だからスキャナと乳剤面の間の干渉縞については何の対策にもならない。
となると、フィルムの下側、つまり乳剤面側にも無反射ガラスを置けば良いと思うのだが、実際にやってみるとスキャンする面側にガラスのマット面があるから当然なのか、モヤモヤ画像になってしまう。

ピント位置を変えてみればうまくモヤモヤをひわない良いポイントがあるのだろーか。そういう初歩的なことがわからない。

センサー側から見ることを想像してみると、手前にモヤモヤガラスがあってその向こうにフィルムがある限り(上の左図)、手前のマットガラスで象が変形してしまうからどう頑張ってスキャンしてもモヤモヤを取り込んでしまう気がする。

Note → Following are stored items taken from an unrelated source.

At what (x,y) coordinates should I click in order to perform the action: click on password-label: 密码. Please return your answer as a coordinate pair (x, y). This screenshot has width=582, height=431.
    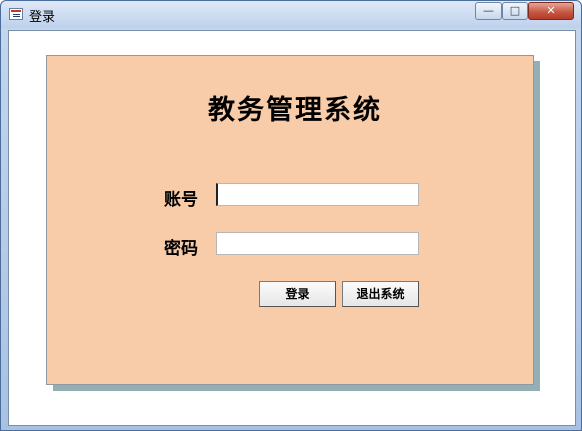
    Looking at the image, I should click on (181, 249). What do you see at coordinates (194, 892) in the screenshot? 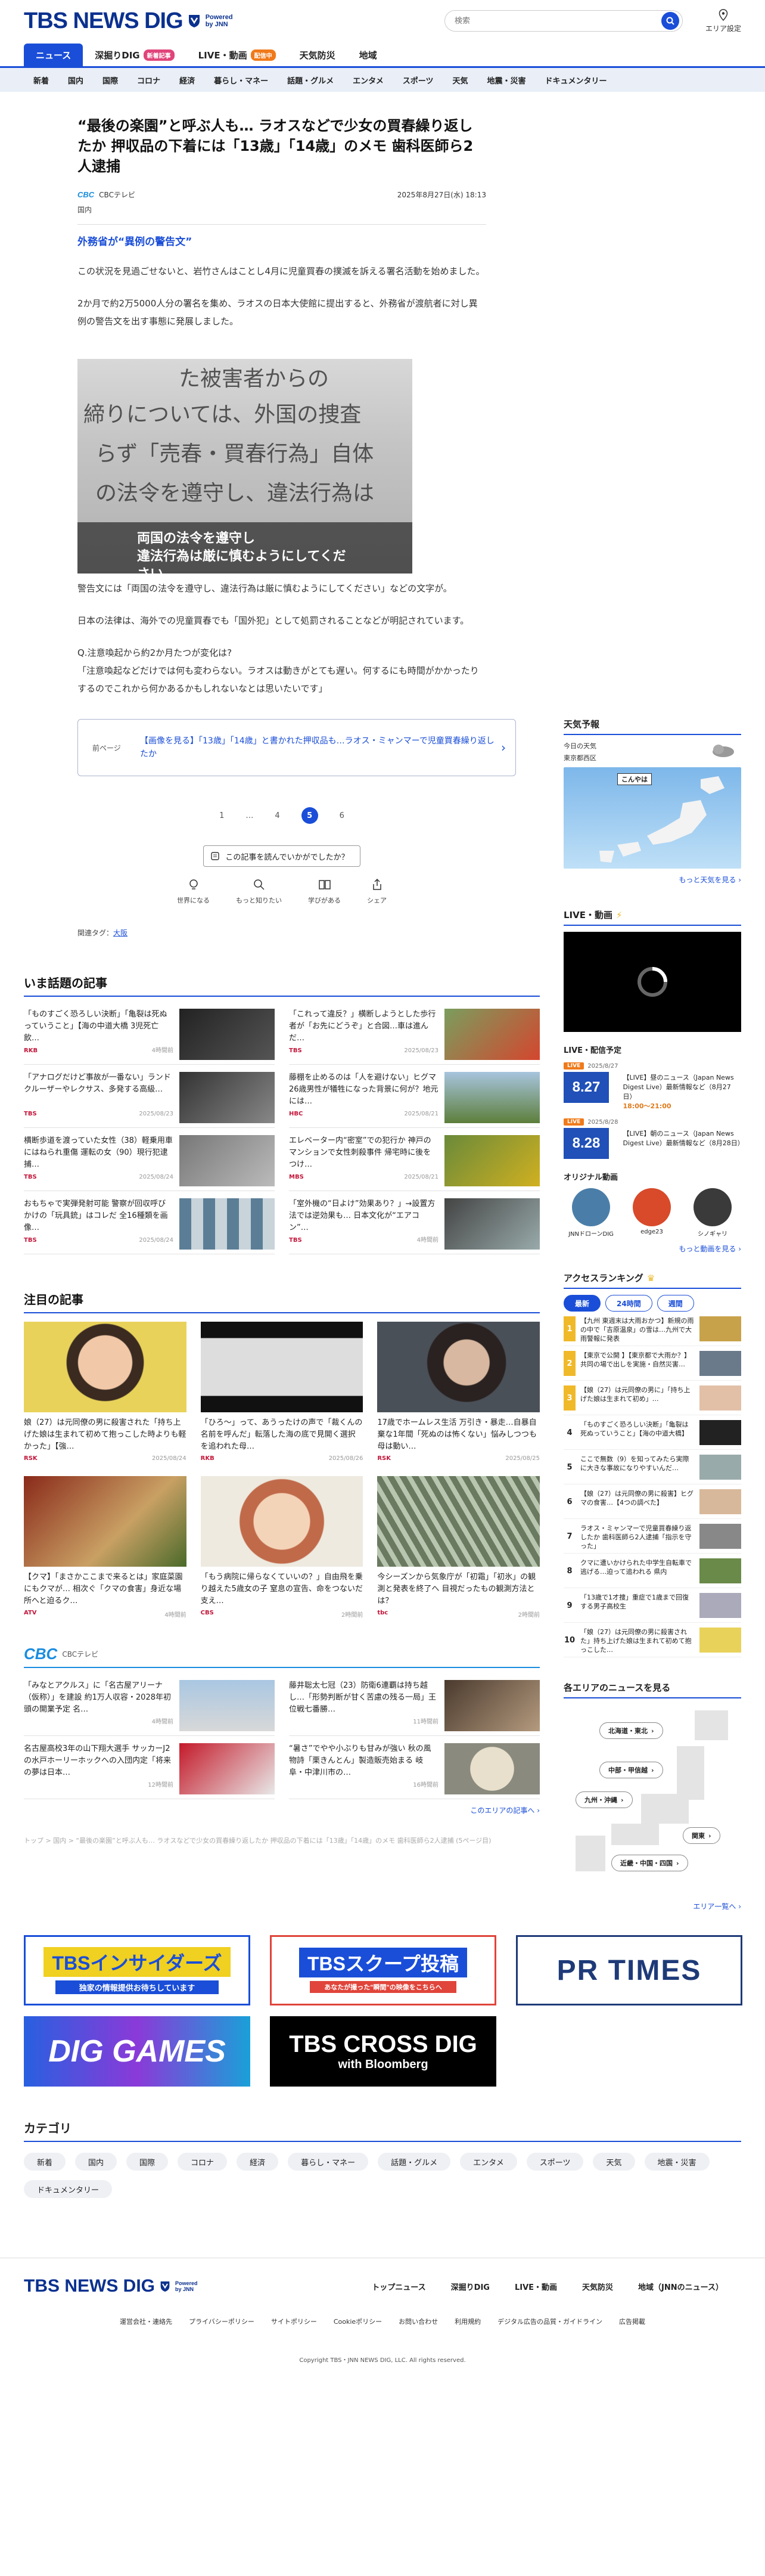
I see `reaction-curious: 世界になる` at bounding box center [194, 892]. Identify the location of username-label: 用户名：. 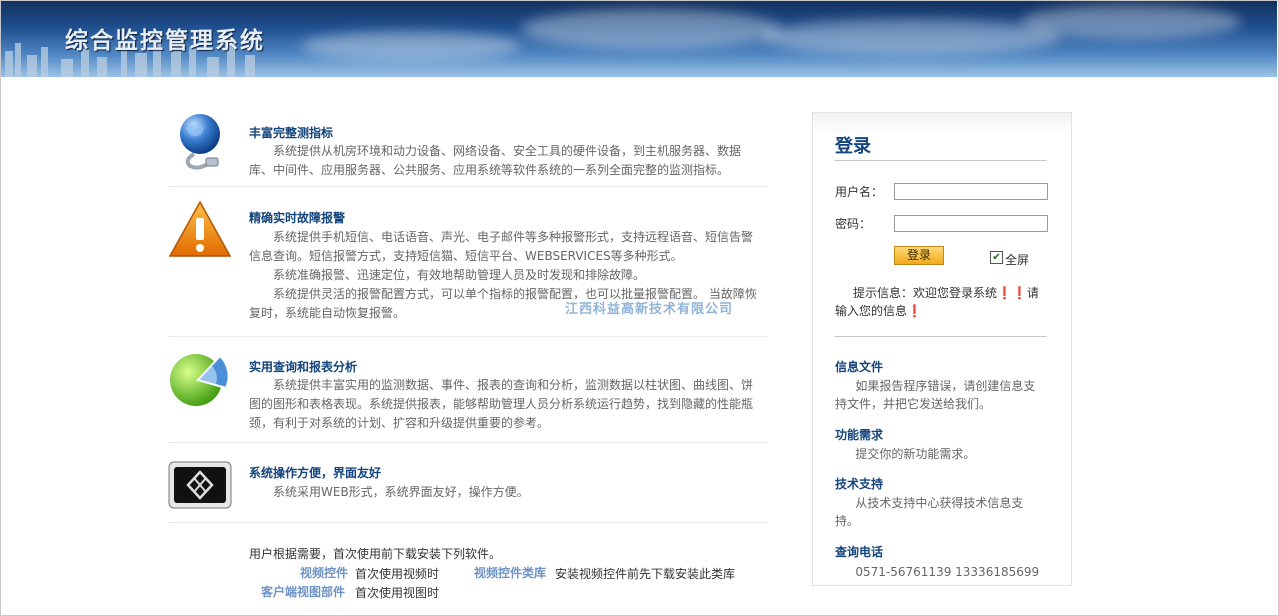
(860, 192).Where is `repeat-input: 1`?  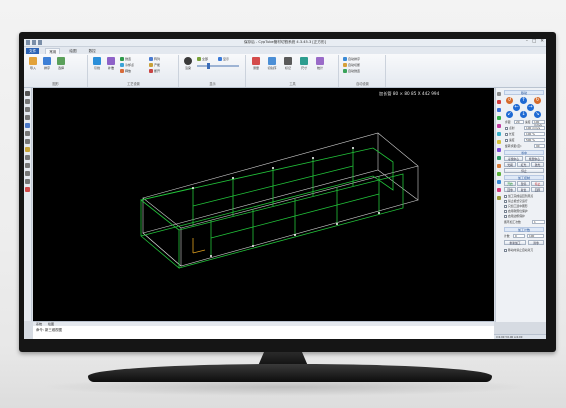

その逆の場合(上の右図)、実際にやってみるとちゃんと取り込める(ただし光源によってはモヤモヤが出るかもしれない。幸いに俺のスキャナでは発生しない)。
これは引き伸ばし機のネガキャリアを見ても同じ配置になっているから(光源側にノングレアガラス、そしてフィルム、その下に透明ガラスだ)常識なのだろう。
それとも上の左図の場合でも
赤矢印の面にピントをうまく持ってくれば、モヤモヤは気にならないポイントがあるのだろーか。
もしそういうポイントがあるなら、
スキャナのガラス面を無反射ガラスに交換してスキャンすれば干渉膜を生じさせずにスキャン出来るということになるわけだが。